■ **Приведённый текст**
━━━━━━━━━━━━━━━━━━━━
В последнее десятилетие четвертого столетия нашей эры, опираясь на сочинения Филона и Оригена, святой Иероним пишет трактат, озаглавленный «Об истолковании еврейских имен»[50], в котором намеревался объяснить значения всех имен, упоминаемых в Библии. Его толкования пользовались огромной популярностью на протяжении всего периода Средних веков. В главе, посвященной Евангелию от Марка, он пишет: «Большинство полагает, что имя «Мария» следует переводить как «они освещают меня», либо «светильник», или «смирна моря», но, по-моему, такой перевод не заслуживает ни капли доверия. Лучше переводить его… «слеза моря» или «горькое море»»[51]. Считалось, что христианское имя Мария происходит от еврейского Мариам, поэтому обоим давалось одинаковое толкование. Мариам, конечно, была сестрой Моисея и пророчицей, часто появляющейся на страницах Ветхого Завета[52]. Следовательно, Мария Магдалина благодаря своему имени была связана и с Мариамь еврейской пророчицей, и с Девой Марией, не говоря уже о пяти остальных библейских Мариях.

Впрочем, она отличается от них своим прозванием. Считают, что имя Магдалина указывает на Магдалу — ее родной город на западном берегу Галилейского моря[53]. Это название происходит, как полагают, от еврейского слова «мигдол» или «мигдал» (замок); Магдалина — это латинизированная, примененная в качестве прилагательного форма слова, означающего «из башни»[54]. Показательно, что Мария Магдалина, в отличие от всех других библейских Марий, получила свое прозвание по месту рождения; для женщин это было не совсем обычно. Как правило, женщине давали прозвание по мужу или сыну: Мария Иакова являлась матерью Иакова, а Мария Клеопова — женой Клеопа — одного из последователей Иисуса Христа. Учитывая то, что прозвание Марии дали по названию ее родного города, можно предположить, что она вела довольно независимый образ жизни[55]. Для нас источником, раскрывающим историю ее жизни, являются входящие в состав Нового Завета Святые Благовествования от Матфея, Марка, Луки и Иоанна — авторов Евангелий.
━━━━━━━━━━━━━━━━━━━━
■ **Извлечённые записи**
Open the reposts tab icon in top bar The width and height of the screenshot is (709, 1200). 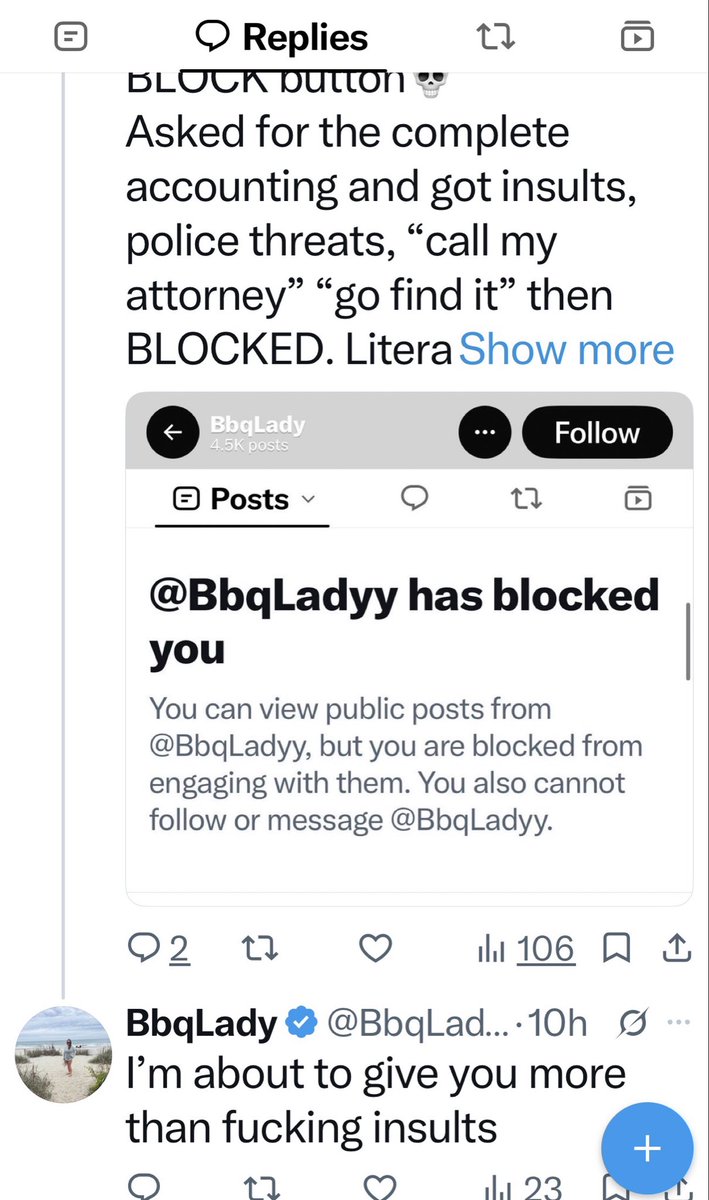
━━━━━━━━━━━━━━━━━━━━
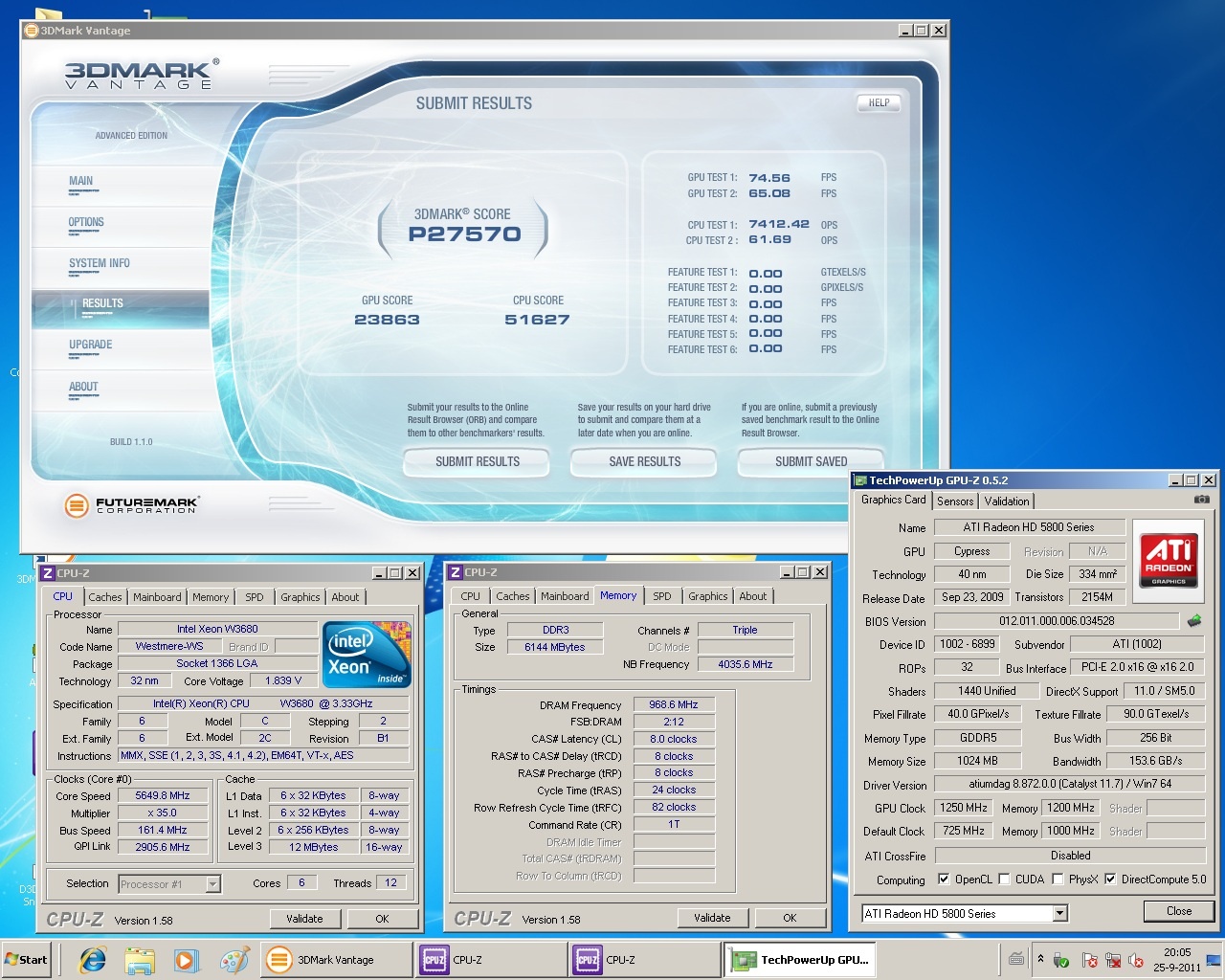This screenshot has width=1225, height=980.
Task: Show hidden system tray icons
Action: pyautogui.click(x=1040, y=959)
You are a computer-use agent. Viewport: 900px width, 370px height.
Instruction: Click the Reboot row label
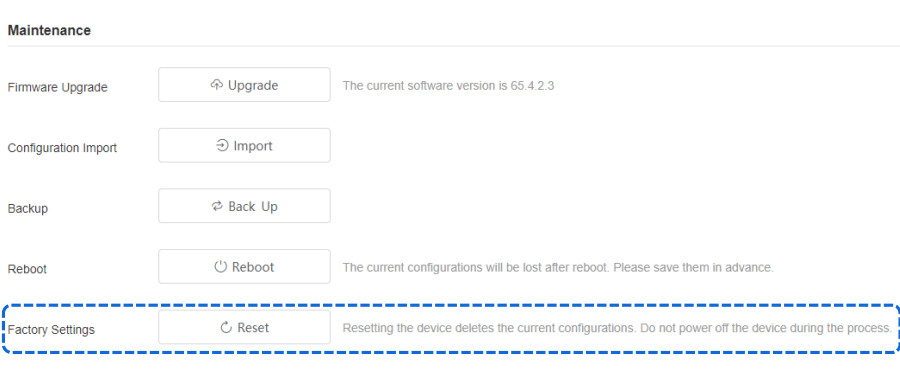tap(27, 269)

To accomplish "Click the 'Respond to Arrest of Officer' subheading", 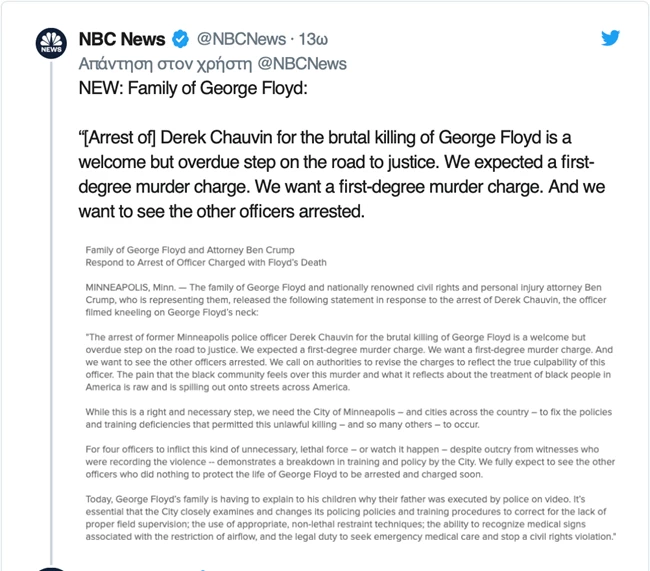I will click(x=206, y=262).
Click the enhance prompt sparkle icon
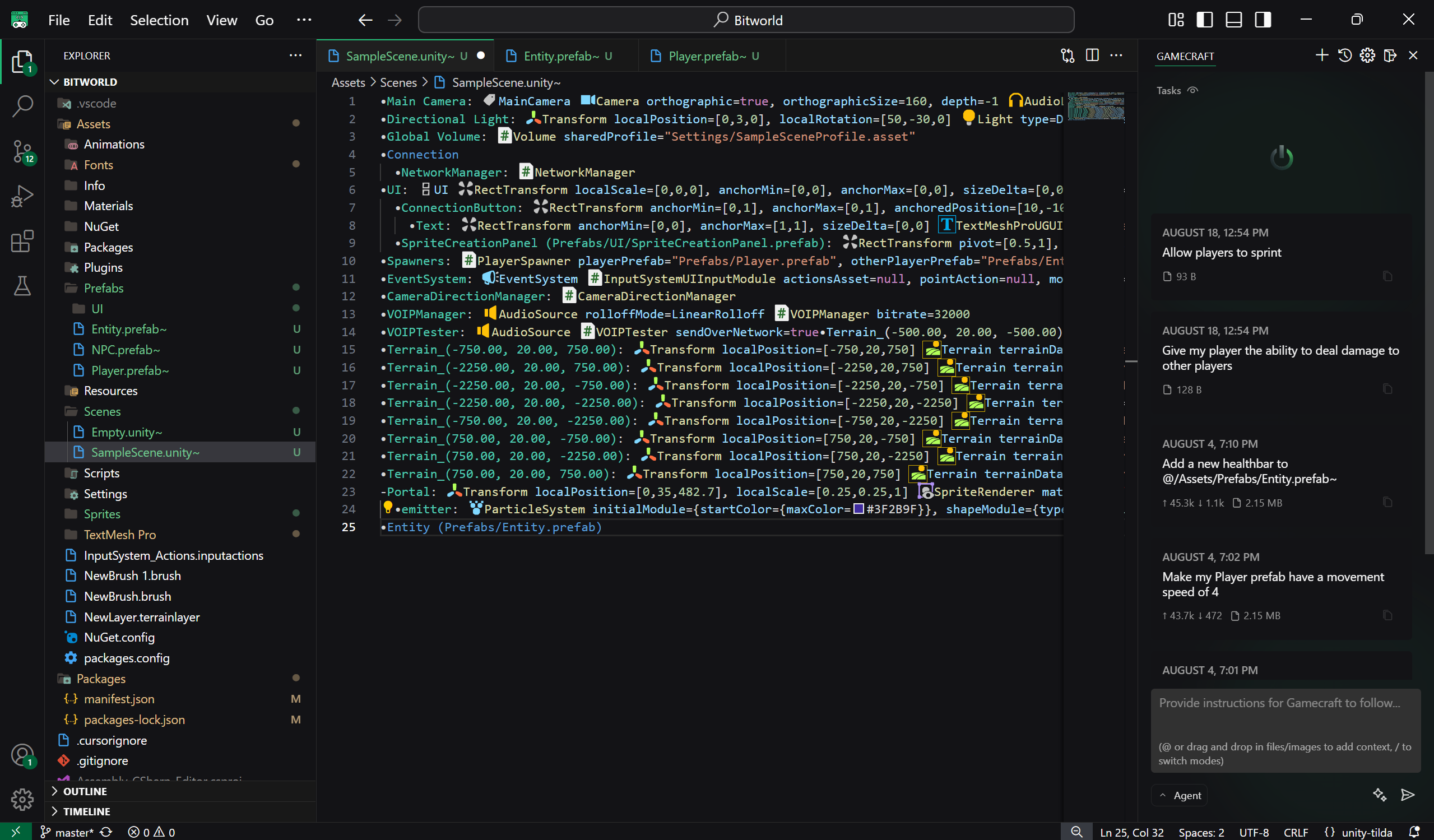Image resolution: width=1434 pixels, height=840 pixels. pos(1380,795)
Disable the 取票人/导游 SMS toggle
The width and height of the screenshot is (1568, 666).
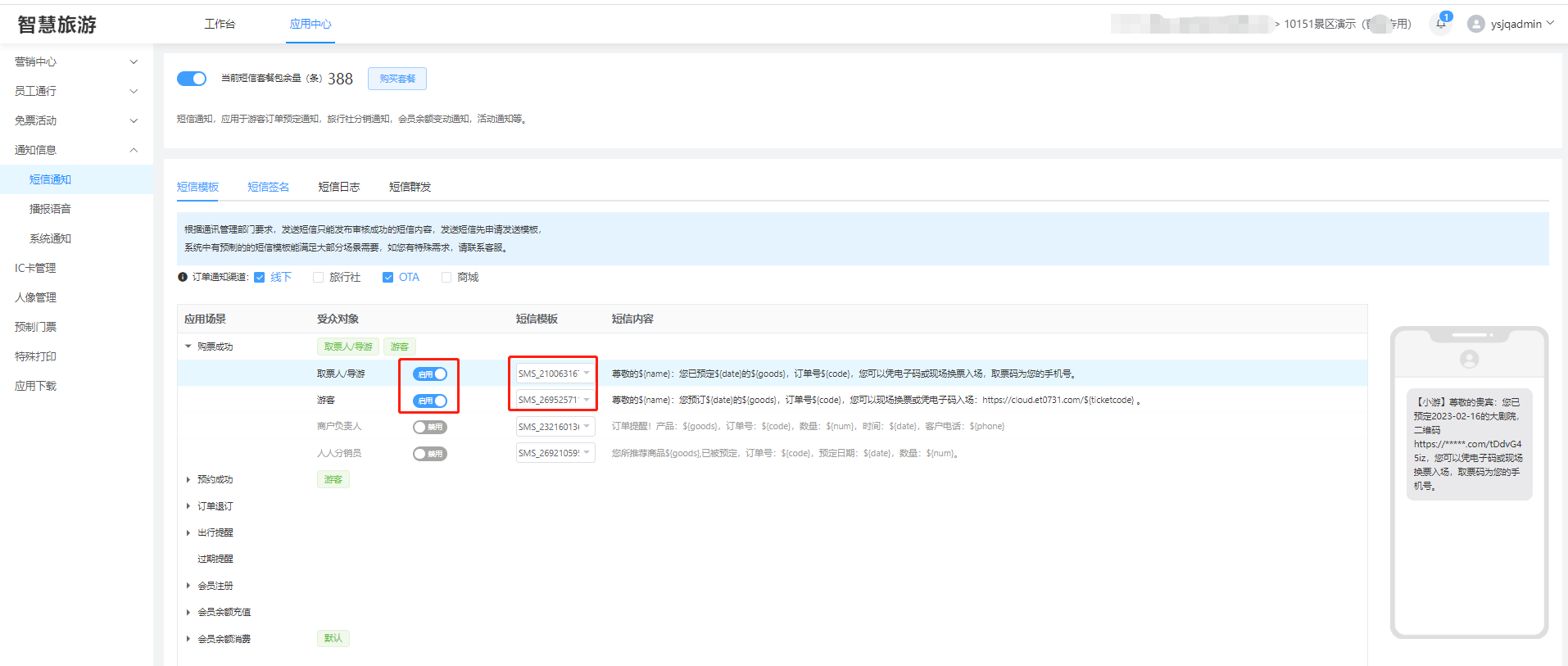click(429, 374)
━━━━━━━━━━━━━━━━━━━━
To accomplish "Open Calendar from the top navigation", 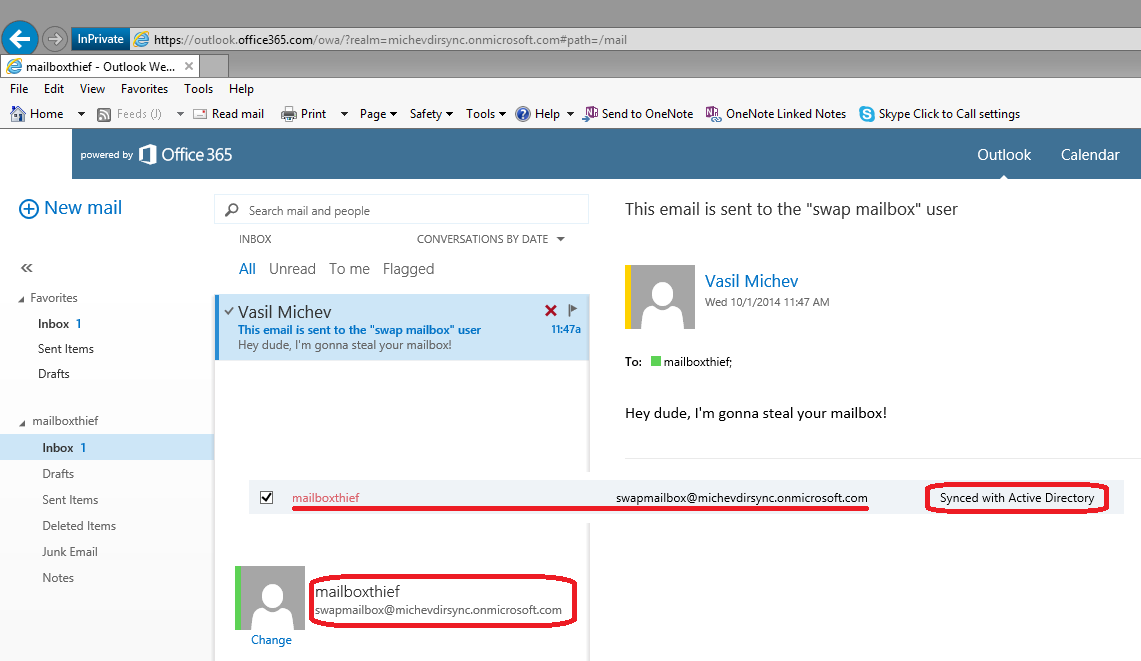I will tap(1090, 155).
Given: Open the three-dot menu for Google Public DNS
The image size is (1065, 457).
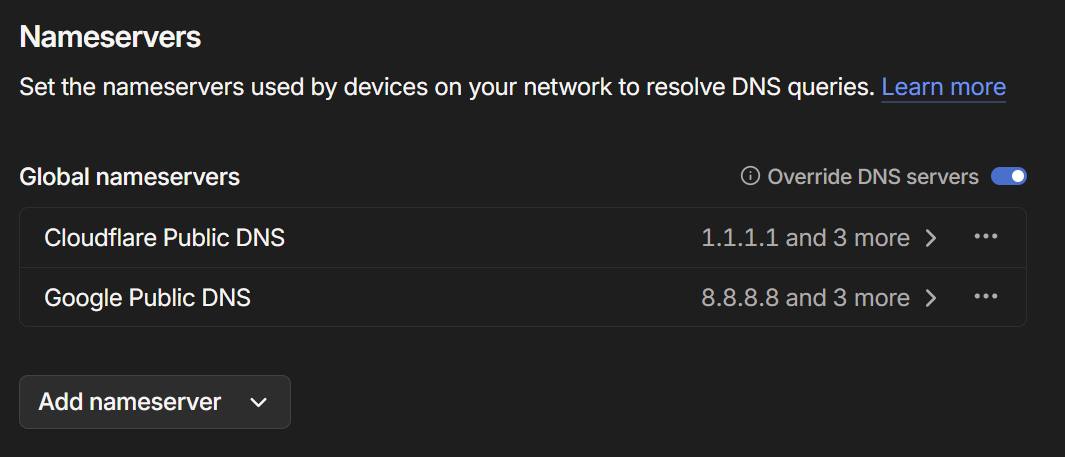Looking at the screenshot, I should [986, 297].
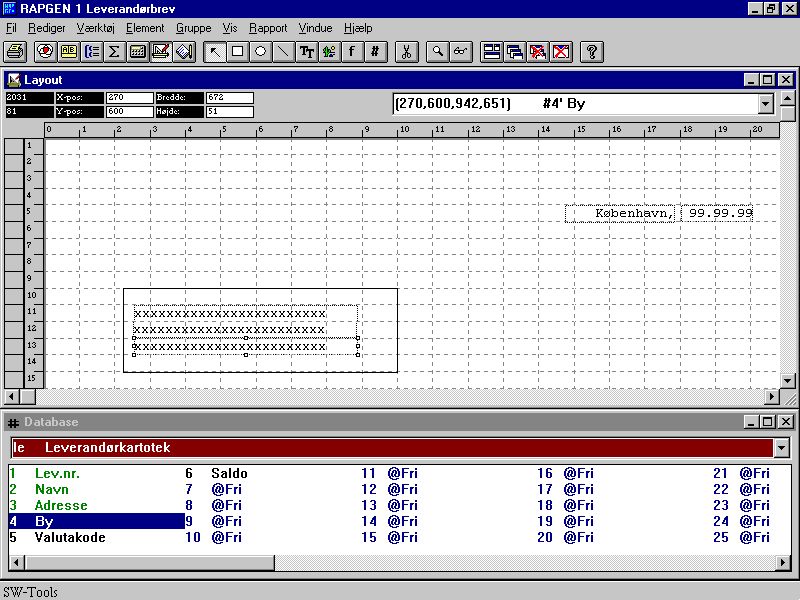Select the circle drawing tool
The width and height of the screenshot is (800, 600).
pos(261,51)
━━━━━━━━━━━━━━━━━━━━
■ **Короткое задание**
Продолжите текст об имени и прозвании Марии Магдалины, начав сразу после его последнего предложения.

■ **Итог упражнения**
Евангелия


Рассказ о жизни Марии Магдалины следует начинать с Нового Завета — древнейшего исторического источника, документально подтверждающего существование этой преданной последовательницы Иисуса Назарянина[56]. Всего в четырех Евангелиях эта женщина упоминается двенадцать раз, и только единожды не в связи с рассказом о страстях Христа и его воскресении. В Евангелии от Луки (8: 2–3) сказано, что «Мария, называемая Магдалиной», — это та женщина, из которой Иисус изгнал семь бесов. После того как он исцелил ее, Мария из Магдалы вместе с Иоанной, Сусанной и «многими другими» стала одной из самых верных учениц его, служа «Ему имением своим» (Лк. 8: 3).

Однако, по мере того как разворачивается драма страстей Христовых, этой преданной ученице Христа уделяется все больше внимания. Согласно Новому Завету она присутствовала при распятии Христа (Мат. 27: 56; Мар. 15: 40; Иоан. 19: 25), заметили ее и при положении его во гроб (Мат. 27: 61; Мар. 15: 47), а также в первый день Пасхи среди учениц Иисуса, пришедших ко гробу, чтобы помазать его тело ароматами (Мат. 28:1; Мар. 16:1; Лк. 24:10; Иоан. 20:1).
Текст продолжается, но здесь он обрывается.